Many of today's teachers today have an actual 'fear of knowledge' and find it 'frightening, threatening, dominating, and oppressive', according to a top academic.
As a result, they fail to correct pupils' mistakes in the class and are reluctant to tell them: "You're wrong."
In an interview with Spiked magazine, Michael Young, emeritus professor at the University of London's Institute of Education, said schools played a vital role in ensuring that pupils gain access to knowledge that 'takes them beyond their everyday lives'.
But he claimed that large numbers of teachers were too respectful of what pupils already know and were often reluctant to tell children: "You're wrong."
Prof Young, from the IOE's Faculty of Children and Learning, said: "Many teachers today have an actual fear of knowledge.
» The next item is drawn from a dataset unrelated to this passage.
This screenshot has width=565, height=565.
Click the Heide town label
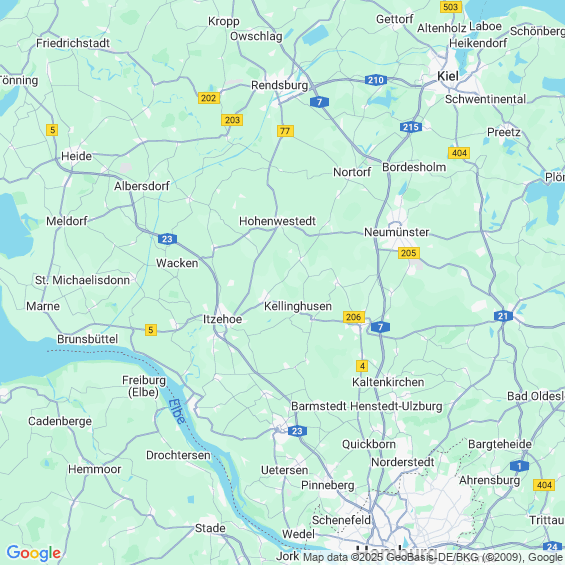pos(76,156)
They find it frightening, threatening, dominating, and oppressive."
The Government has published a new National Curriculum that emphasises the key knowledge that children are supposed to master at each stage of education.
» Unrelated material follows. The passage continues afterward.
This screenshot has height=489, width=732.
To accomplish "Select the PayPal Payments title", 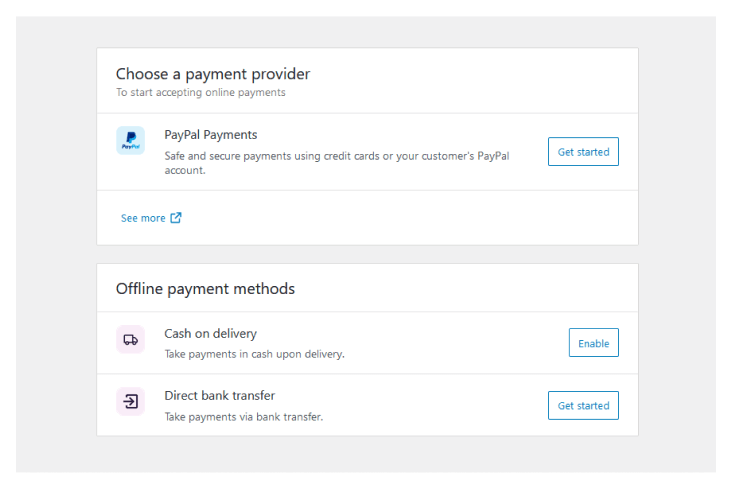I will (211, 135).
The approach has been attacked by teachers' leaders as a 1950s-style throwback that risks holding pupils back on the international stage.
But Prof Young said: "The crucial role of schools is to give pupils access to knowledge that they won't get from their experiences and that takes them beyond their everyday lives.
"As society gets more complex, this becomes ever more important."
He added: "If you take knowledge seriously you have to recognise people who come to school do not know very much. Children may have enormous potential, but this is not the same as having knowledge.
"Teachers sometimes need to be able to say to their pupils 'you're wrong', otherwise they are not really teachers at all.
"Most teachers know intuitively that pupils who join their class want new knowledge; they expect teachers to pass judgement. They can't understand why teachers don't."